Ouch...

 So groovy!
Coffee Pot with Bee

Ouch! But you want to hear about the garden, right? Patches of clover weeds in the garden alongside the water race. Aargh! When did these weeds get so fat and healthy? That blasted trailer load of top-soil has a lot to answer for!

Thursday 13th April

I spied the clover on my early morning walk with the dogs. It had a profound (if delayed) effect on me when I got back from swimming - and coffee, and a cafe lunch, and Op Shopping, where I bought the grooviest asymmetrical platter decorated with blue triangular fish, an large cat ornament, and a collectable coffee pot with a bee on its lid... Stop right there. You want to hear about the garden, right?

Ouch - my hands are aching. There isn't much I can say about pulling out clover weeds. My hands get really sore. Some of the root systems are deep and strong.
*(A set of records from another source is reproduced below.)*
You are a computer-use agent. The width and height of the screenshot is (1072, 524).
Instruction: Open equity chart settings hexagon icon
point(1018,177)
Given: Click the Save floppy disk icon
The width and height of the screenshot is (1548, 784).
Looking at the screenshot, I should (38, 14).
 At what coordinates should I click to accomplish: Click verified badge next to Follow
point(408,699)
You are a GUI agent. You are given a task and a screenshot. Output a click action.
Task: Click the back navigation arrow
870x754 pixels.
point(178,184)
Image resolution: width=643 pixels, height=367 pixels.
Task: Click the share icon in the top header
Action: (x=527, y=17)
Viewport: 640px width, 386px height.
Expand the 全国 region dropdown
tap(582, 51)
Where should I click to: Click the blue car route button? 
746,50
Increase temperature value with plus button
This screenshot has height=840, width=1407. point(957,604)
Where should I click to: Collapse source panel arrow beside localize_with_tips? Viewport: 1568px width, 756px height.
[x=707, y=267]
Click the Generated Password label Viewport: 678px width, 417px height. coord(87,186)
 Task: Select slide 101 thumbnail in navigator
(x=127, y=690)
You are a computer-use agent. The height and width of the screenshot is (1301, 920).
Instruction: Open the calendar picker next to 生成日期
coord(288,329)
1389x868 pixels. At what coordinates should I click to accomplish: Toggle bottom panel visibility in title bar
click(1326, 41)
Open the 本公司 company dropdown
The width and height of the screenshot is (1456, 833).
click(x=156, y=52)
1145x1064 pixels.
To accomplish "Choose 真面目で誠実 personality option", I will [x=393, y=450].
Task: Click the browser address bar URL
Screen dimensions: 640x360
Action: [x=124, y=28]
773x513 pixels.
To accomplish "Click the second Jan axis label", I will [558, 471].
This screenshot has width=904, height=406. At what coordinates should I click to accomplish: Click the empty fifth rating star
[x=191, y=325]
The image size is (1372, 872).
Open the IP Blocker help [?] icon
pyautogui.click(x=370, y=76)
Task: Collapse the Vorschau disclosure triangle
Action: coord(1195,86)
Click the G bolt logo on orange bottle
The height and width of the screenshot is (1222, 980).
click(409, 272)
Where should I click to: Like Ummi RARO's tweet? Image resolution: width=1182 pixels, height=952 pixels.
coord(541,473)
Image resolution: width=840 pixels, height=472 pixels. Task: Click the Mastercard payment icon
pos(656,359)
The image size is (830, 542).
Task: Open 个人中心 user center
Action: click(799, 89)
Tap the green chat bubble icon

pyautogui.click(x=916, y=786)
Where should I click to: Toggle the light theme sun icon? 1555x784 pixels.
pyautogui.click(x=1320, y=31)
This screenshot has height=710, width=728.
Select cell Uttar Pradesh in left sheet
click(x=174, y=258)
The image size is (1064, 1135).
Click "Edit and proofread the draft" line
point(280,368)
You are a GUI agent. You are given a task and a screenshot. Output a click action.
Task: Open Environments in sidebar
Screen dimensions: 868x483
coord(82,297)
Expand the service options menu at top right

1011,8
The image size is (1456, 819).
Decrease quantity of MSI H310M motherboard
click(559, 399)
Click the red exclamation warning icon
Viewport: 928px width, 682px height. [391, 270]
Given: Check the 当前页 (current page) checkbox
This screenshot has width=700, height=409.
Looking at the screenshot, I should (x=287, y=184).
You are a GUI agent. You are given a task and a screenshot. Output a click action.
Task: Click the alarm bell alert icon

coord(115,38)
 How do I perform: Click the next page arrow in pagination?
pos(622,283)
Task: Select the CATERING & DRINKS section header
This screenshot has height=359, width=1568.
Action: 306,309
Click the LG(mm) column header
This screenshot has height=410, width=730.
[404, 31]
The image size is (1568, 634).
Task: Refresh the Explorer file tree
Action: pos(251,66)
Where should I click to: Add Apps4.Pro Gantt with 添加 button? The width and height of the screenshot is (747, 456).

I've dug out the patch of cream Bergenias by Middle Path, in preparation for the hedge trimmer (coming soon). There wouldn't have been enough room for the trimming machine. These are now planted near the big Honorine de Brabant rose (where lots of clover was). The word is 'was'.

 Photograph taken in early summer when she was flowering.
Honorine de Brabant

I have grave doubts about some of Honorine's neighbours. Sir Benjamin Britten looks spindly and sick. He is supposed to 'add excitement to the garden with [his] striking, unusual colour'. Well he didn't do any of that this summer. Oops. Class Act is definitely not one, nor has it been for a while. What to do? Severely prune, and then let the roses recover (or not). There's no point holding on to sad, unhealthy shrubs.

Friday 14th April

Guess who didn't go to the big Easter nursery sale? Me. Guess why not? Just the usual - vet bills, a car that needed a new switch, too many cafe coffees, too many silly Op shop purchases (like my Ugg boots and yet another apres gardening shirt). How many apres gardening shirts does a gardener need? Depends on how many times a gardener goes apres-gardening, I guess.

 The drain needs cleaning our. Oops.
Puddle!

And I have a garden which appears to be groaning at the seams - trees growing taller, shrubs fatter. So many plants from so many previous nursery sales, that's what!

Sharifa Asma Rose :
Sharifa Asma is the most fragrant of my David Austin roses.

It's been seriously raining again. Time to go for a swim and then sort through my photographs. Yesterday's autumn ones, versus late spring's rose ones (I am doing some web-gardening in the roses section). For example, Sharifa Asma is one of my most fragrant, prettiest pink roses. I need more photographs of this beauty.

Much Later...

Did I mention that my hands are sore? Well, now they're even 'sorer'. I've dealt to even more clover, patches of which I found luxuriating near Willow Bridge. I also cleared the large overhanging Gunnera leaves from the bridge, and made a start picking up all the yellow crab-apples from the paths. They are roly-poly large, and unsuspecting semi-old gardeners (me) can easily trip over them and roll an ankle.

 Wonderful autumn colours.
Three Maples

I threw Winnie's ball maybe one hundred times. It got slimier and muddier, and became more and more difficult to find - Winnie (smart dog) always drops it in the garden right by me. At the end my hands were so sore that I'd taken off my gloves, and the mixture of dog slime and ball mud was quite soothing. Not necessarily marketable, though, as a remedy...

Ouch!

It's actually my thumbs and my pointy fingers, and the muscles around them which grasp and grab things that are the sorest. Glad to have cleared that up!